Could you restate all of the records exactly, leaving out the pictures?

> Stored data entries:
· · ·
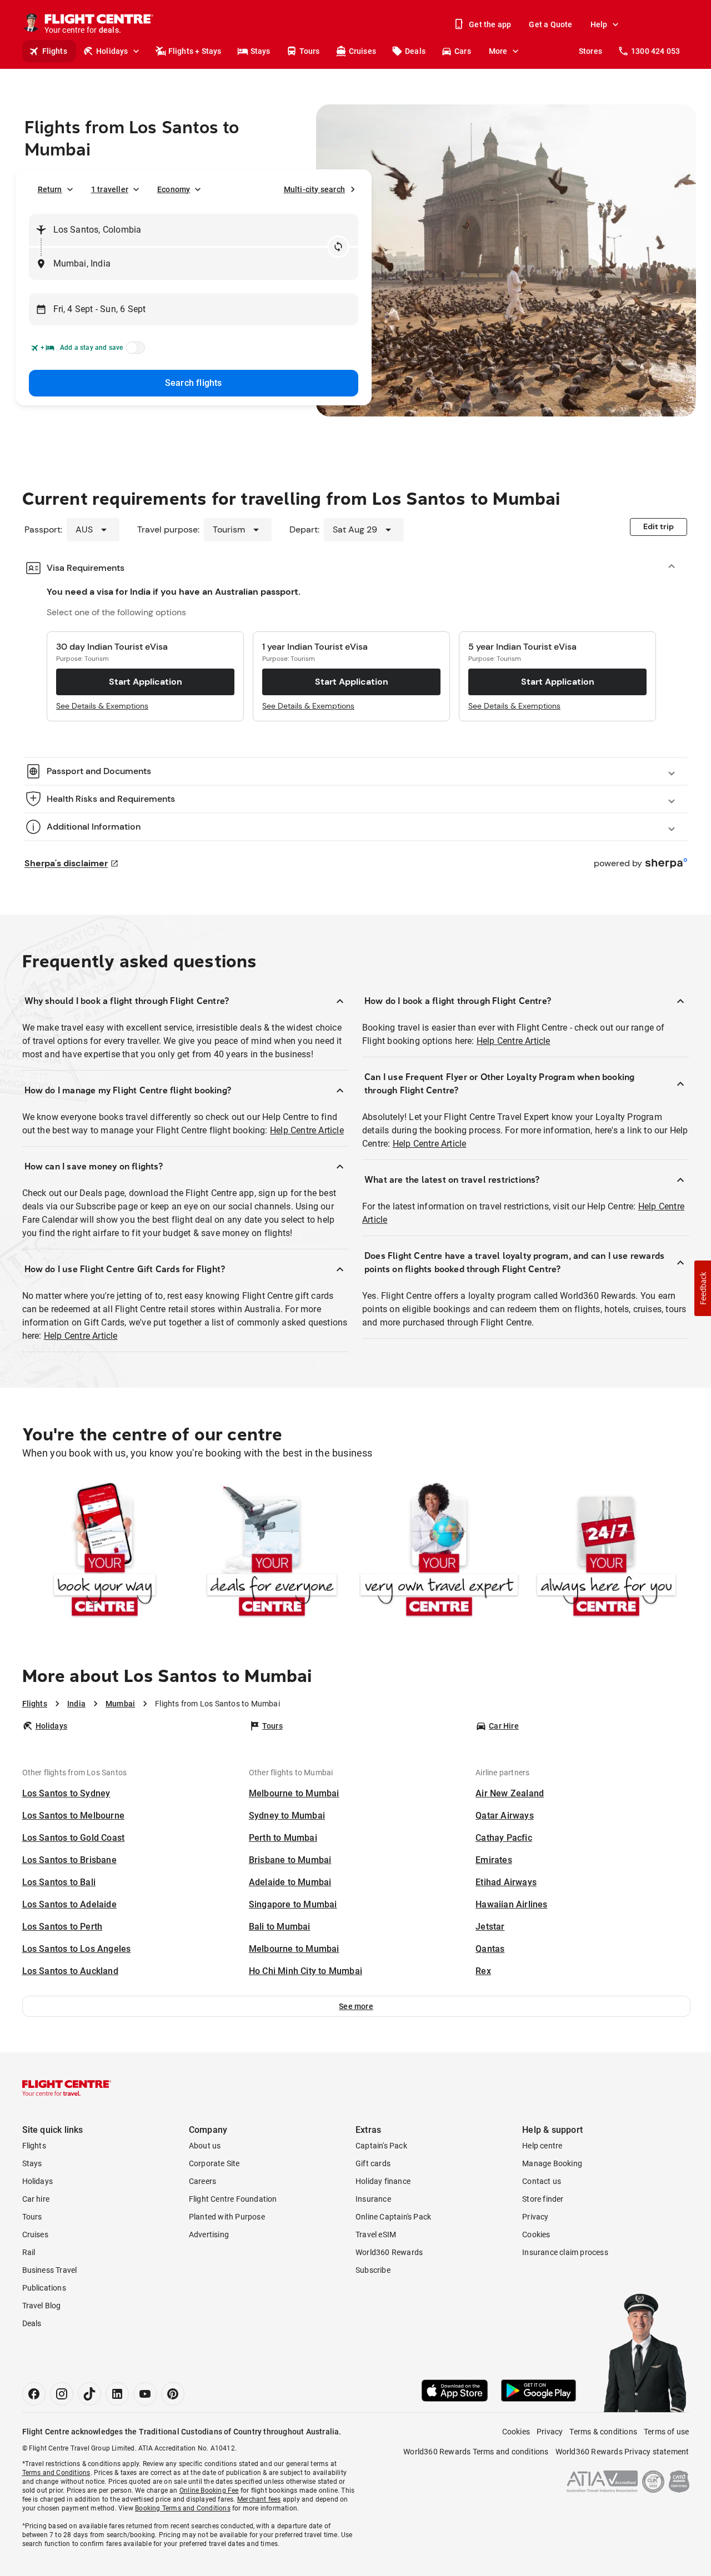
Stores (590, 51)
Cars (462, 51)
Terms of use (666, 2431)
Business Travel (49, 2270)
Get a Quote (550, 24)
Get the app (490, 24)
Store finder (542, 2199)
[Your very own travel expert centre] (439, 1551)
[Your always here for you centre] (606, 1551)
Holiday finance (383, 2181)
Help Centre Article (307, 1130)
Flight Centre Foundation (233, 2199)
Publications (44, 2287)
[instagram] (61, 2394)
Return (50, 189)
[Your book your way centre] (104, 1551)
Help (599, 24)
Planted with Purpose (227, 2216)
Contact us (541, 2181)
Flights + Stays (195, 51)
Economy (173, 189)
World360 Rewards (389, 2252)
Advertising (209, 2234)
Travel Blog (41, 2305)
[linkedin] (117, 2394)
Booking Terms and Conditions (183, 2508)
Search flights (193, 383)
· · ·
> Answer area:
Stores (590, 51)
Cars (462, 51)
Terms of use (666, 2431)
Business Travel (49, 2270)
Get a Quote (550, 24)
Get the app (490, 24)
Store finder (542, 2199)
[Your very own travel expert centre] (439, 1551)
[Your always here for you centre] (606, 1551)
Holiday finance (383, 2181)
Help Centre Article (307, 1130)
Flight Centre Foundation (233, 2199)
Publications (44, 2287)
[instagram] (61, 2394)
Return (50, 189)
[Your book your way centre] (104, 1551)
Help (599, 24)
Planted with Purpose (227, 2216)
Contact us (541, 2181)
Flights + Stays (195, 51)
Economy (173, 189)
World360 Rewards (389, 2252)
Advertising (209, 2234)
Travel Blog (41, 2305)
[linkedin] (117, 2394)
Booking Terms and Conditions (183, 2508)
Search flights (193, 383)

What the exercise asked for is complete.